------ 本文 ------
【48kg、6.5馬力】「スズキ Hi/Hi-R 1987」はDCブランドブームの先駆けだった……のか?【青春型録 第4回】
MotorFan / 2019年5月3日 10時0分
明石家さんまのCM 出演で強烈なインパクトを視聴者に与えた「スズキ・ハイ」。その軽妙でポップなイメージから一転、後期型は急激にオシャレ路線へと舵を切る。どピンクからやにわにモノトーンへ! 語り◉津田洋介/ TDF、まとめ◉宮崎正行
画期的に“軽薄”だったハイというスクーター
──色数、前期型に比べてだいぶん減りましたね。最初のハイはホイールにはじまりグリップやミラーまでピンクだらけでしたから。
津田 脱“バイクっぽさ”が徹底していたもんね。オシリもかわいかった。安っぽいという向きもありそうだけど、軽快さを表現していると思えば大成功じゃないかな。
──コンパクトなスクーターって、ヒップデザインが大事ですよね。いちばん見られる部分かも。それまでのスクーターは、カクカクしたデザインのものが多かったですか?
津田 直線基調のものが大半だったけど、新しいハイはカブトムシとかクワガタを思わせる昆虫みたいな“おしり”で愛らしかった。
──前後タイヤはハイもハイRも10インチでしたね。
津田 とくにハイRは車高が上がっていて、他の車種に比べてサスペンションのストロークが長くとられている。サスもリンク式だしね。ハイパワーでバンク角もかせげたから、走り屋にはずいぶん愛された。
------ 与えられた情報 ------
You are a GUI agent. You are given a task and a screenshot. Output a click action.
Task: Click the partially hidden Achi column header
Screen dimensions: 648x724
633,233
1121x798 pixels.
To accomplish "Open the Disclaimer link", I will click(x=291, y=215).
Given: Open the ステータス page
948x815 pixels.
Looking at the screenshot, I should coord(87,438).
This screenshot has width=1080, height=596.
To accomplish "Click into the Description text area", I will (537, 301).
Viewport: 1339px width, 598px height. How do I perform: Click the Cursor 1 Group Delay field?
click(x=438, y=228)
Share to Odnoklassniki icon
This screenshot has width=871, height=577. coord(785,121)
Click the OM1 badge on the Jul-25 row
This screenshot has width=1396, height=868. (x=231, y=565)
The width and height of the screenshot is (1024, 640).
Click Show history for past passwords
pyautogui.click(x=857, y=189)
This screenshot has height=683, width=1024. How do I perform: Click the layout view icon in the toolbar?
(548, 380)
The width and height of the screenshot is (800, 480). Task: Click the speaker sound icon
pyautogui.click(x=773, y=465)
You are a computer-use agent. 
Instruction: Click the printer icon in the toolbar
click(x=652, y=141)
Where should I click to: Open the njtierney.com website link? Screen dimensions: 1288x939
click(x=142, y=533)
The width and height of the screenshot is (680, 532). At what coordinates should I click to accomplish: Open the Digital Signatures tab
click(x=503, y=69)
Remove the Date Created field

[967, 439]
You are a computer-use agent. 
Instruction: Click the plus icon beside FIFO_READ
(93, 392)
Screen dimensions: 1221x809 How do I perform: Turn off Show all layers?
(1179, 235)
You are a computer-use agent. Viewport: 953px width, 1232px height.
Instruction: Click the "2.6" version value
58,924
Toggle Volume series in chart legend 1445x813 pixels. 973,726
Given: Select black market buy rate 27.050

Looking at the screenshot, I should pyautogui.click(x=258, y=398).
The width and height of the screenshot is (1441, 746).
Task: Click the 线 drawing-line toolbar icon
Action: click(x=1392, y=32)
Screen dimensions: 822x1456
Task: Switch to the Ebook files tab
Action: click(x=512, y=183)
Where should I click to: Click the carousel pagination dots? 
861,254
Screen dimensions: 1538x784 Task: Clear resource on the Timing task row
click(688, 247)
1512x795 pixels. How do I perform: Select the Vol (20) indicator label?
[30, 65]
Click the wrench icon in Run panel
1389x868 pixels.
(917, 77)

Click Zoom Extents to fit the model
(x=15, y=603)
------
* [取り組む課題]
a. 本文によると、ハイとハイRの前後タイヤは何インチでしたか。
b. 本文の「津田 直線基調のものが大半だ」から「走り屋にはずいぶん愛された。」までを、一字も変えずにすべて書き直してください。
項目を参照する必要はありません。

* [解答]
a. 前後タイヤは、ハイもハイRも10インチでした。

b.
津田 直線基調のものが大半だったけど、新しいハイはカブトムシとかクワガタを思わせる昆虫みたいな“おしり”で愛らしかった。
──前後タイヤはハイもハイRも10インチでしたね。
津田 とくにハイRは車高が上がっていて、他の車種に比べてサスペンションのストロークが長くとられている。サスもリンク式だしね。ハイパワーでバンク角もかせげたから、走り屋にはずいぶん愛された。